Interesting that you went dark for Taming. How'd you justify the ending? Was it sad, or was Kate happy at the last?

on 2010-08-04 07:07 pm (UTC)
Posted by [identity profile] geishawhite.livejournal.com
It was a little like Stockholm Syndrome ;) We had Petruchio totally in control -- but Baptista as a woman, so Petruchio's manipulation of females was quite constant, the whole way through. The scene began with Katerina slamming around, and Petruchio quite calm, quite sweet, almost laughing intermingled with really lovely, poetic declarations -- and then she goes to hit him, and Chris, the actor in the first walk-through, grabbed her arm mid-slap and the next line was so, so cold and so so in control -- absolutely deathly 'no, you will play this game with me on MY terms' -- and then flipped back to sweetness. At one point, he actually threw her down on the chaise-settee we had on stage, and pinned her physically -- it looked like a rape, and it preeetty much came close to giving that uncomfortable, prickling feeling movies do to the whole scene. You saw Kate FIGHT, and the audience went from laughing at Petruchio's initial professions of love and Kate's total '...wtf' reaction to them, to laughing uneasily, to silence. It was quite the mood shift.

And then you saw Petruchio totally rain terror -- in the scene where he rejects all the food, etc, the actor again, improvised -- he was six foot four, so when he was sat at the table, being proferred food, he stood up in a rush and threw the table over -- Kate screamed, the servants recoiled. And then you saw Kate begin to learn to appease him.

It ...wasn't much of a comedy? You had the juxtaposition of couples -- Bianca in control of her partner, Petruchio in charge of his, and that speech on womanhood, flickering between Kate being 'reformed' and being quite clearly a victim. I would've played with it more, but I only had four weeks to put it on. :/

on 2010-08-04 07:25 pm (UTC)
Posted by [identity profile] charliesmum.livejournal.com
I wish I could have seen it. It sounds really good, and thought provoking.

When we did it - and oh, I could rant for days about how badly it was done - the director wanted 'Comedia Del Arte' but didn't know how to get it. And our Pet. was terrified of looking silly, so he just emoted the whole time. It was Not Good.

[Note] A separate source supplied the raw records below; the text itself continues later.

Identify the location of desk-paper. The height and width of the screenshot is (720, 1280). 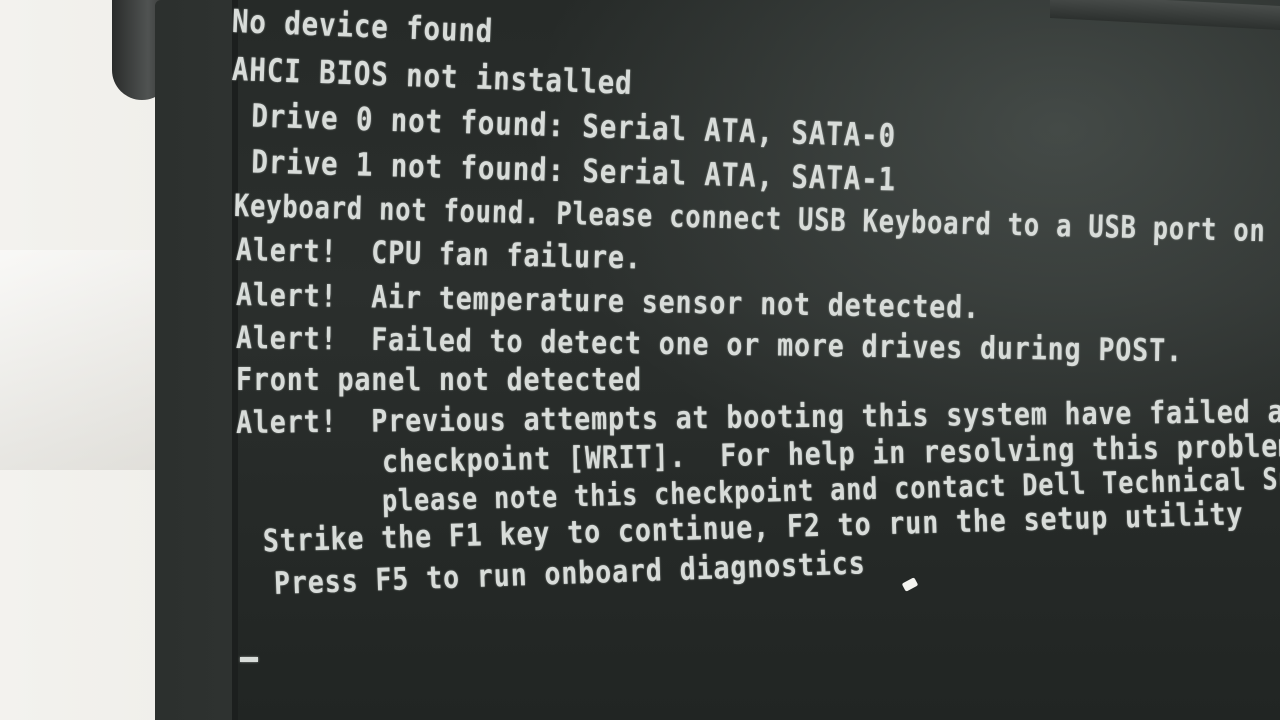
(80, 360).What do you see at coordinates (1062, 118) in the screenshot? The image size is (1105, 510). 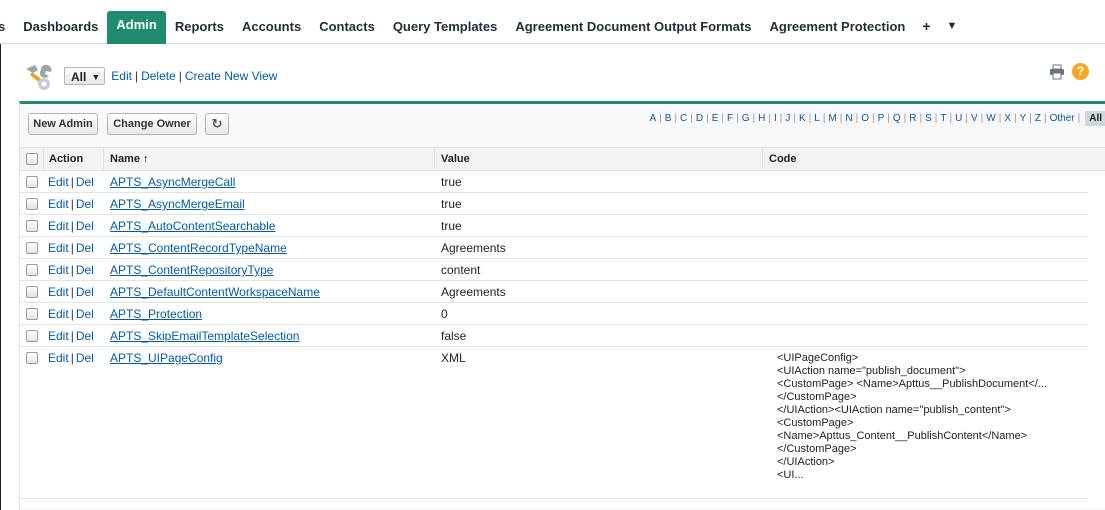 I see `alpha-filter-other: Other` at bounding box center [1062, 118].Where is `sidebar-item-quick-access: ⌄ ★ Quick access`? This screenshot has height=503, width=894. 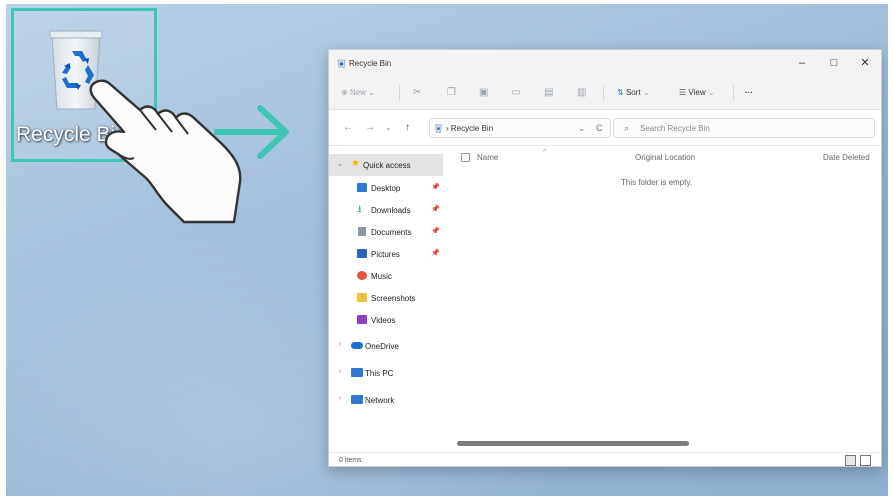 sidebar-item-quick-access: ⌄ ★ Quick access is located at coordinates (386, 165). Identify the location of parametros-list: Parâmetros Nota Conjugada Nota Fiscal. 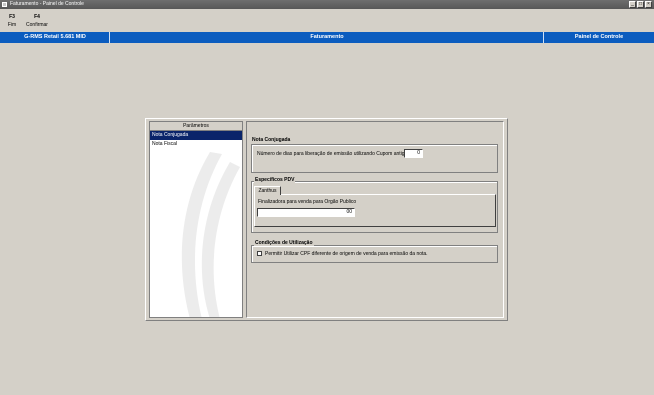
(196, 220).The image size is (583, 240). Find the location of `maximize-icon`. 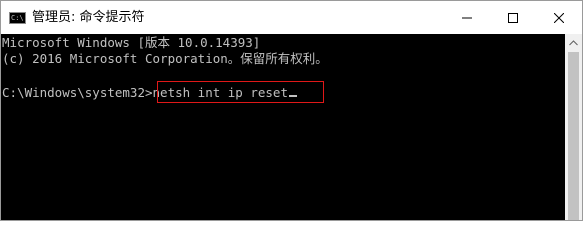

maximize-icon is located at coordinates (513, 18).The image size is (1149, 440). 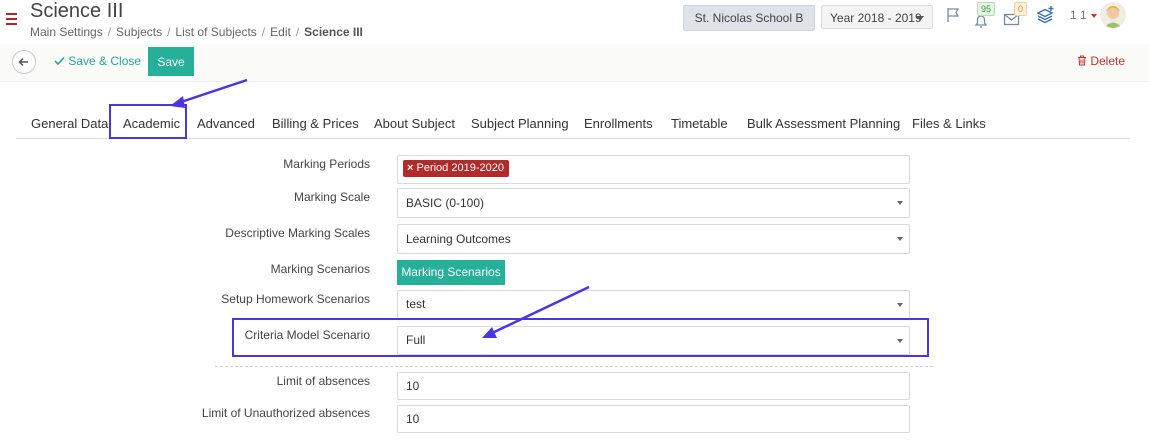 I want to click on year-label: Year 2018 - 2019, so click(x=876, y=18).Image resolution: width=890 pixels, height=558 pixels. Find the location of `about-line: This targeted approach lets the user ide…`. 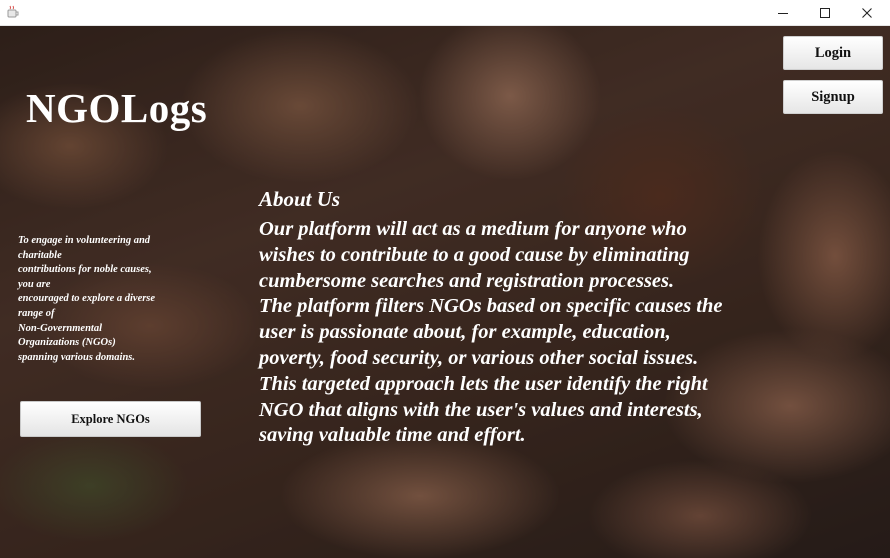

about-line: This targeted approach lets the user ide… is located at coordinates (484, 384).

on 2010-08-04 07:44 pm (UTC)
Posted by [identity profile] geishawhite.livejournal.com
The ending sort of sagged but then... so does the play? It's as if there was no suitable ending to that build up. But someone videoed it -- I've never had a copy though. :/ I left fairly shortly after February, and the play was before the vacation period. I was also not a Liked director xD I bullied and cajoled and humiliated people into learning lines and being word perfect -- there was not a single prompt in three performances, and these were students unaccustomed to Shakespeare. It was a smashing performance, but my cast united in their :/ of me xD There's a whole host of photos on a friend's facebook

http://sphotos.ak.fbcdn.net/photos-ak-ash1/v55/117/14/1229430163/n1229430163_30017023_1253.jpg -- the handgrab

http://sphotos.ak.fbcdn.net/photos-ak-ash1/v55/117/14/1229430163/n1229430163_30017043_6671.jpg -- arguing

http://sphotos.ak.fbcdn.net/photos-ak-sf2p/v55/117/14/1229430163/n1229430163_30017051_6978.jpg -- pre table-toss: you can see Harriet (Kate)'s expression in the background there.

http://sphotos.ak.fbcdn.net/photos-ak-ash1/v55/117/14/1229430163/n1229430163_30017075_2448.jpg -- the finale -- you can see in that tableau JUST how in control Petruchio was. I like to think she stabbed him one night :3

We didn't cast it deliberately with the height difference -- tiny actress, tall actor, but it worked, by god. I also was playing with the budget, so we had a stark, stark white set, with the actors in colours that represented their stature, and very non-era costumes: the girls wore an A-line strappy dress that were made for them, the boys a shirt with black trousers. We had shades denote power -- strong colours meant strong positions, servants were paler shades of their masters, etc. Katerina was in green, Petruchio in red. Damnit, I can't find colour photos that haven't been photoshopped for contrast, but it was lovely. :3 I loved that play.